Dust attacks were not previously unknown in Bitcoin, even Satoshi Nakamoto at one point instituted minimum transaction output amounts to begin efforts to discourage what was at the time called penny-flooding.
In the July 2015 attack, the attacker distributed thousands of spends of about two tenth of a penny across many addresses, mostly well known publicly charity addresses like WikiLeaks, but also to simple brainwallets: well known private keys based on easily guessable English words.
It was reported that the attacker committed about thirty bitcoins to the attack, a relatively small sum that would have been worth around ten thousand dollars at the time. Because of the limited nature of the attack, the use of brainwallets that would allow later cleanup, and the use of charity donation addresses in the attack, it is considered that the attacker may have had some altruistic intent. The attacker never claimed credit or explained the reason for the attack, and no credible evidence was ever presented as to the identity of the attacker.
One negative outcome of a network dust flood is the increase it places on the system requirement it places on tracking unspent funds. Full nodes use heavily optimized algorithms to quickly validate transactions, efficiently archiving or discarding information about spent funds that is likely no longer important to common validation tasks. Dust represents a challenge to this optimization, nodes are not easily able to archive or discard data about dust because of the possibility that at any time it may be spent.

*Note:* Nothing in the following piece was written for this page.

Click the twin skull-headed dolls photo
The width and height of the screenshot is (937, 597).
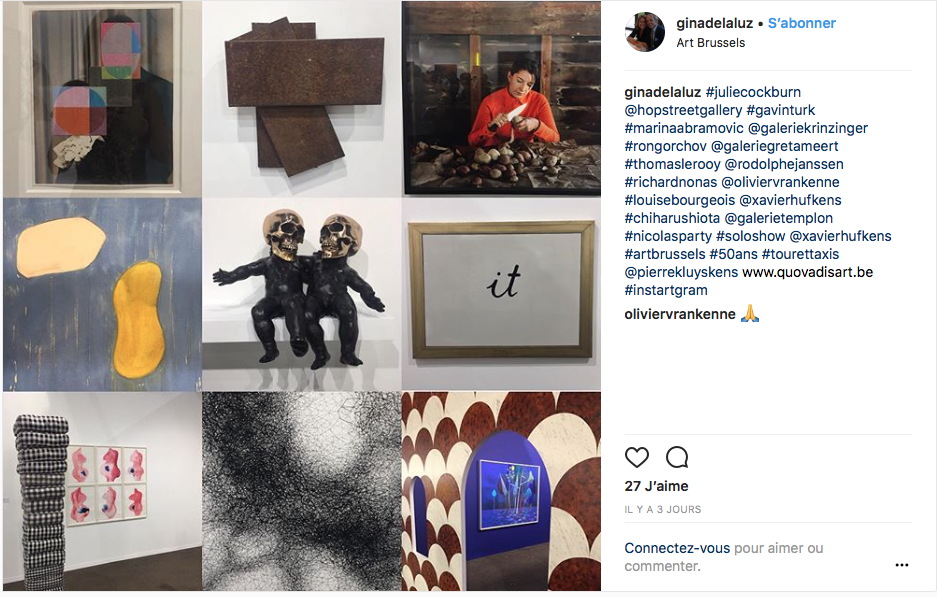click(x=301, y=295)
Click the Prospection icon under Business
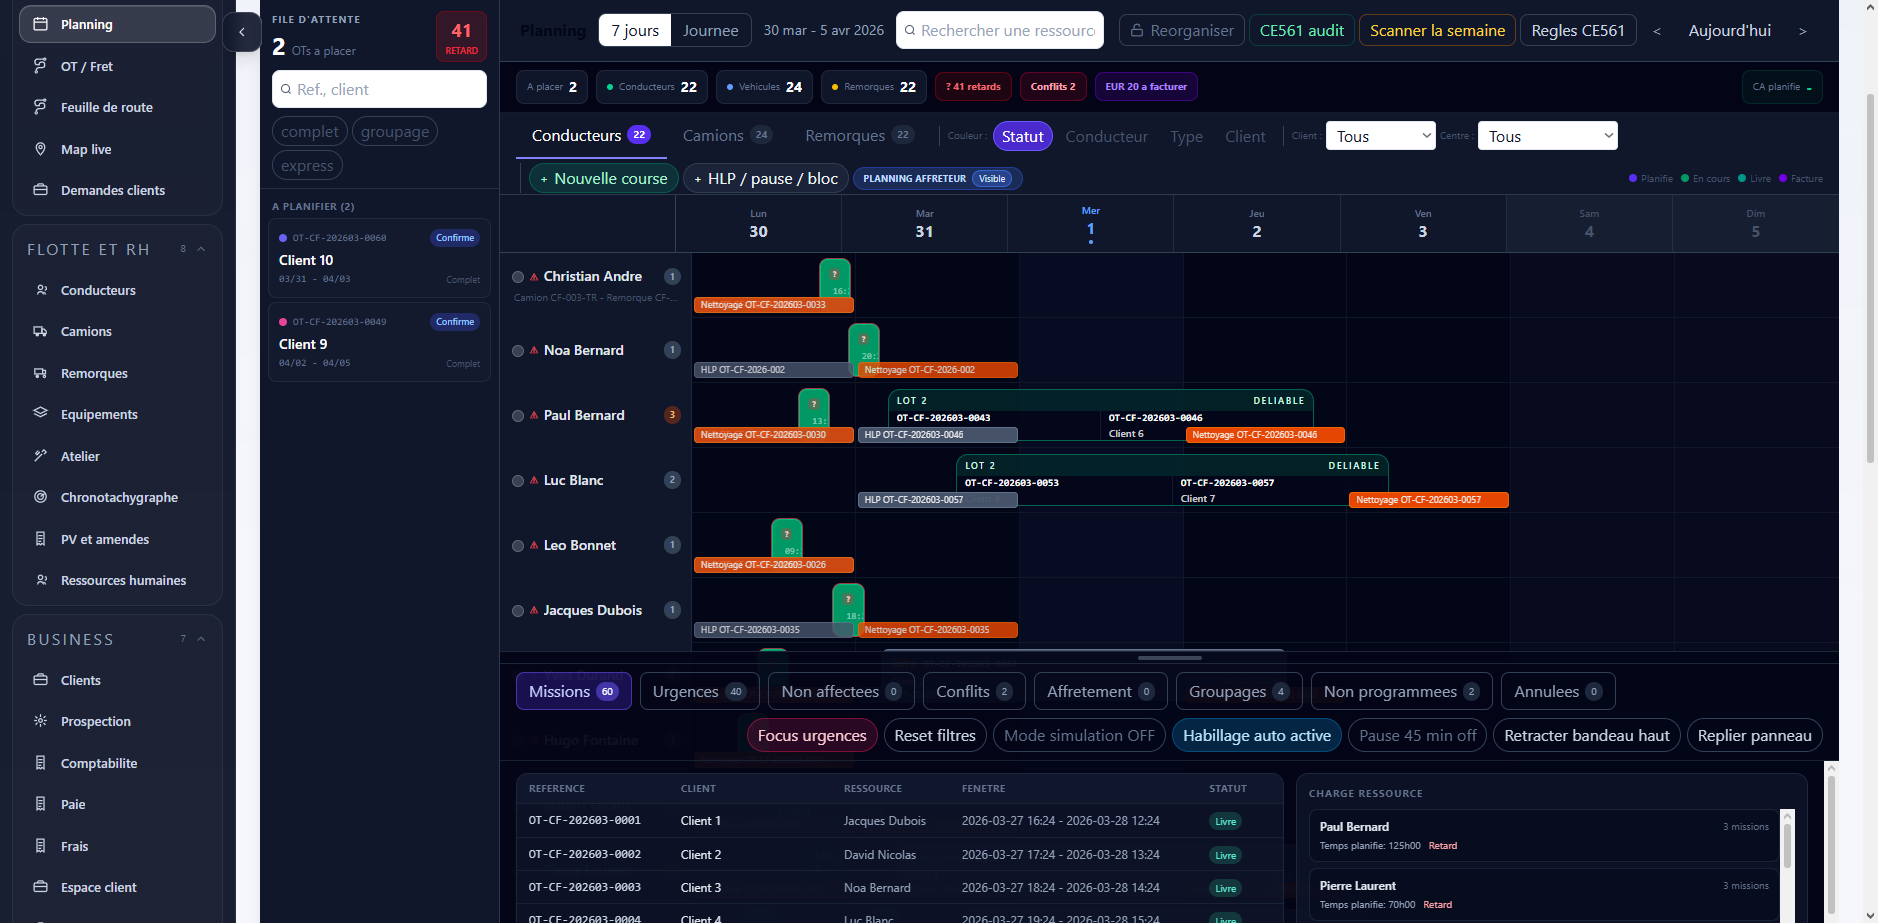Image resolution: width=1878 pixels, height=923 pixels. point(41,721)
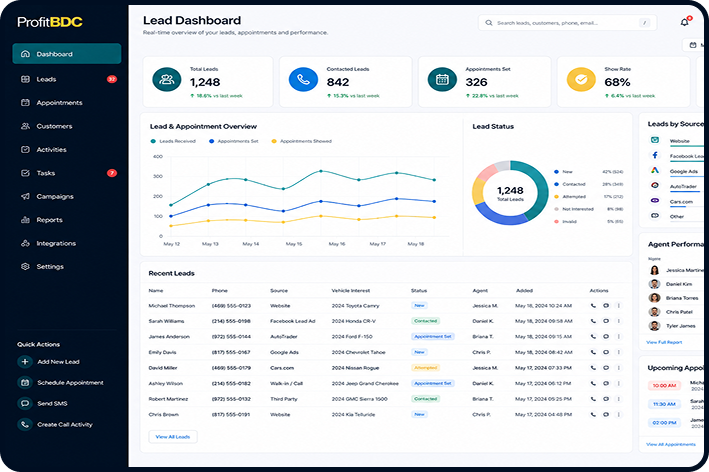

To help mitigate the impact of this issue, the Chinese mining pool F2Pool crafted special transactions to sweep up the the dust and consolidate it into less taxing outputs. This took advantage of the unique position of a mining pool to craft non-standard transactions, making transactions ten times the size of the biggest standard transaction to efficiently clean up the mess made by the dust.
An unexpected temporary side-effect of the dust sweeping transactions was to place an increased burden on full nodes, with some Blockchain explorers being knocked offline for minutes or hours due to the increased processing times required to process the unusual mega-transactions. Large transactions that may contribute to these types of temporary denials of service are deliberately marked as non-standard and banned from being relayed by normal participants in the Bitcoin peer to peer network, however miners are exempt from all transaction relay rules because they do not need to relay their transactions to put them in their own blocks. To alleviate the burden of these transactions, Bitcoin Core developer Greg Maxwell worked with F2Pool to modify their ongoing Blockchain janitorial transactions in a way that would create a more low impact processing burden on the network.